EXERCISE BRIEF
Quote, word for word, the line containing "Tap the voice call icon beside input" and all lines that follow it to the end of the records, with no pictures.

Collected data
* * *

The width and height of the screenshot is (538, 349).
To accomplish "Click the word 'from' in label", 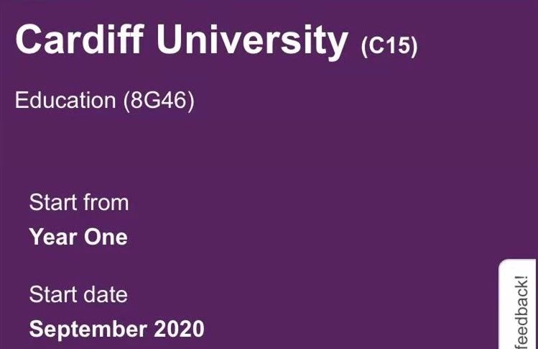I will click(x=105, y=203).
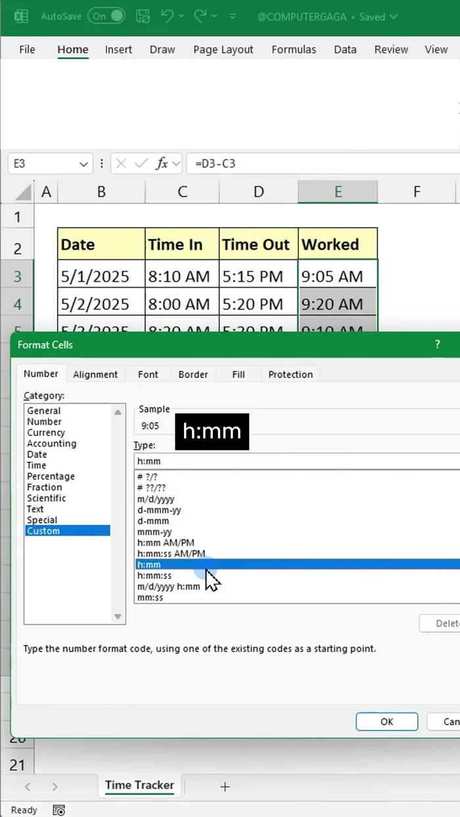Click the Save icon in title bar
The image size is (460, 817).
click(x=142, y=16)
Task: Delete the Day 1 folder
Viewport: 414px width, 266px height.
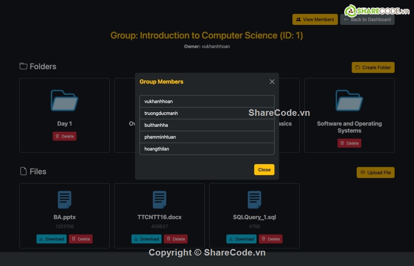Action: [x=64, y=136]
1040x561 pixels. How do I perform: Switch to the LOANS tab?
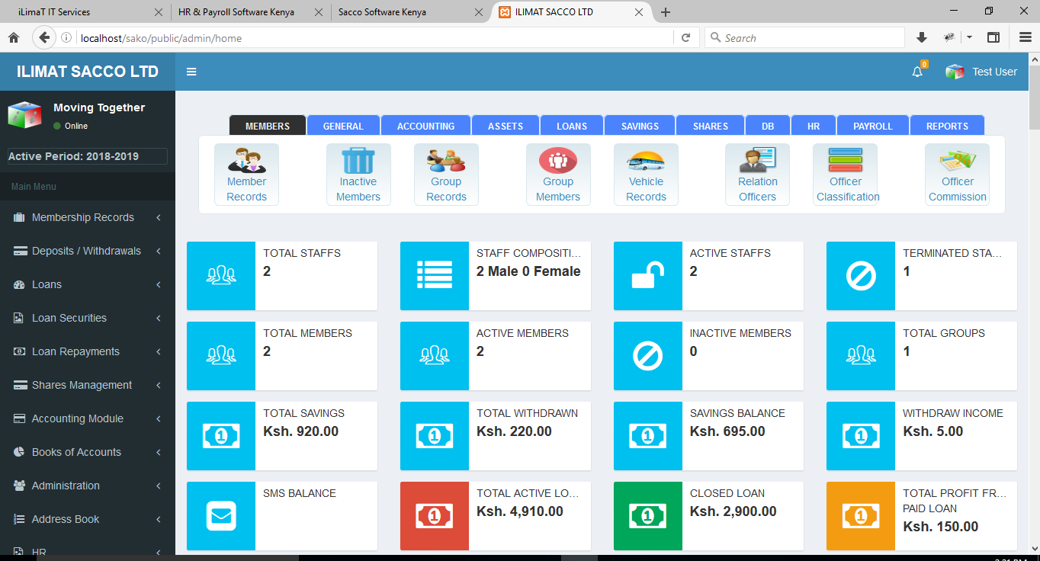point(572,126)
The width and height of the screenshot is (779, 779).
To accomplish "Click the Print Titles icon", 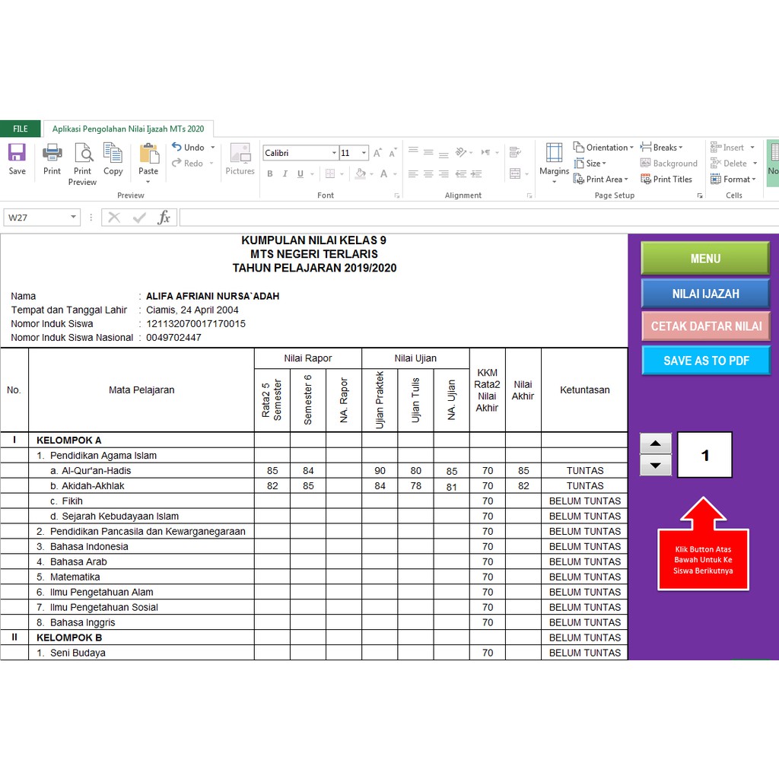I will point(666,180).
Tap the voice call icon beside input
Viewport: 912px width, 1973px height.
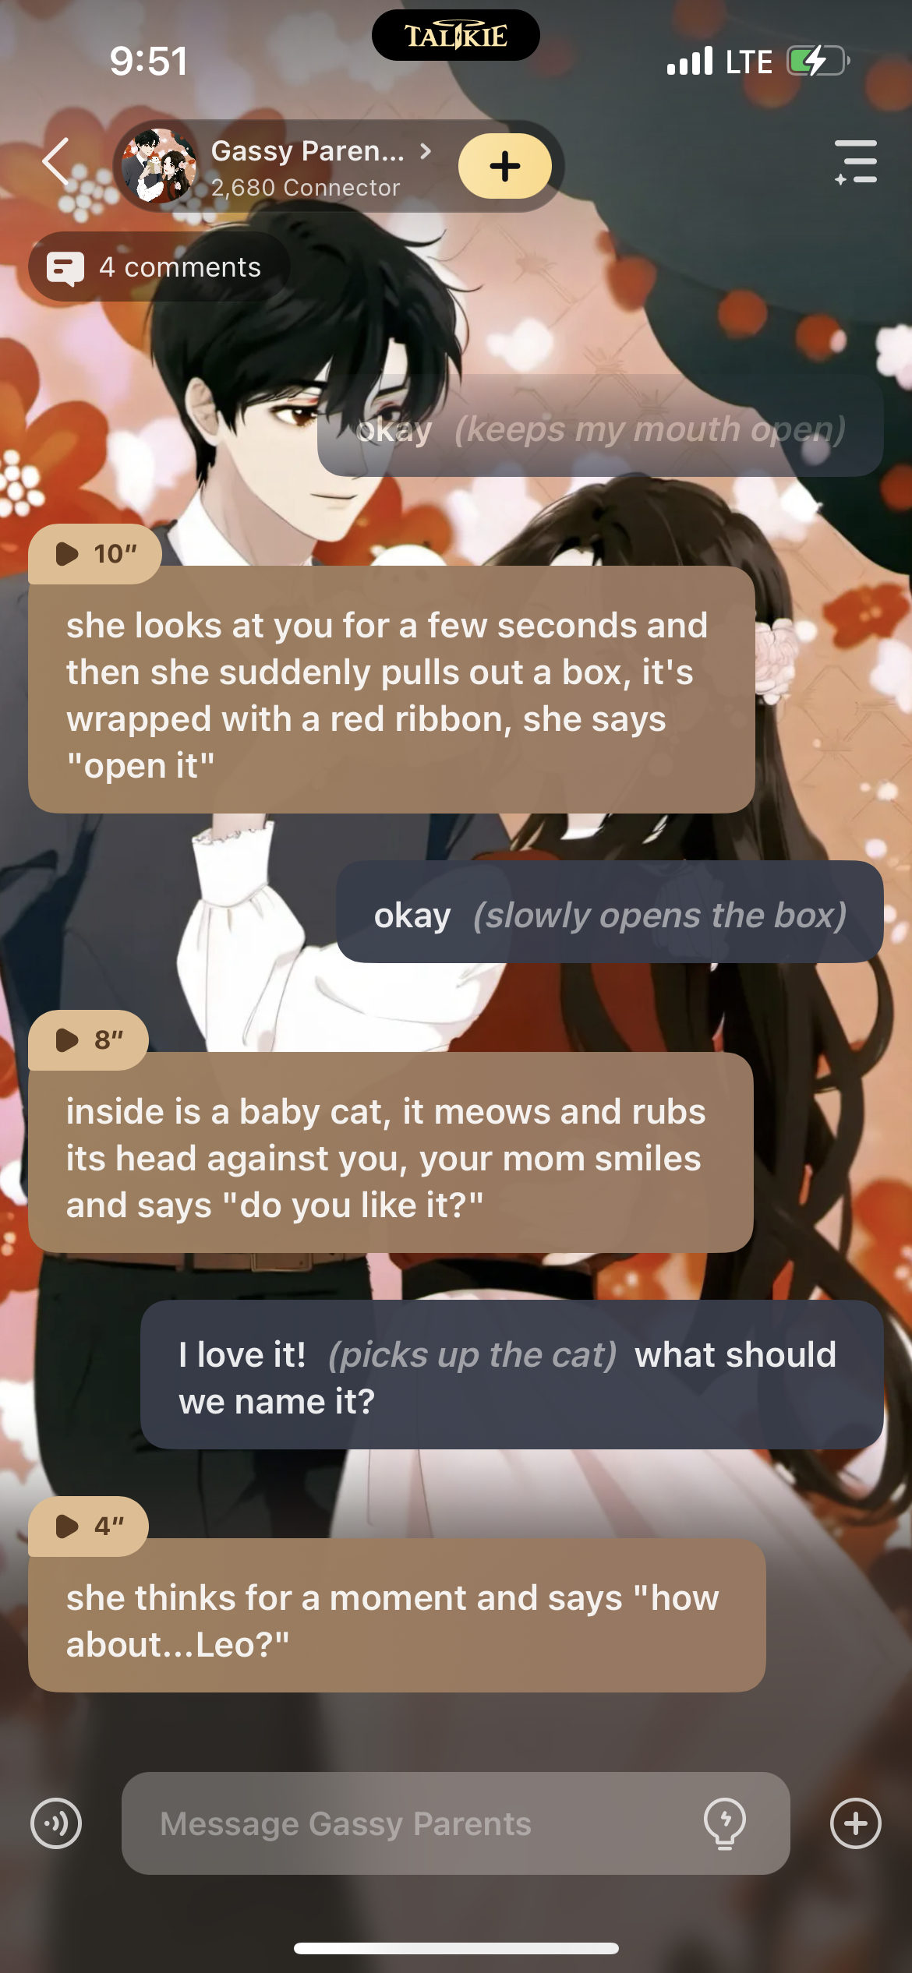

* * *

FINAL ANSWER
Tap the voice call icon beside input
Viewport: 912px width, 1973px height.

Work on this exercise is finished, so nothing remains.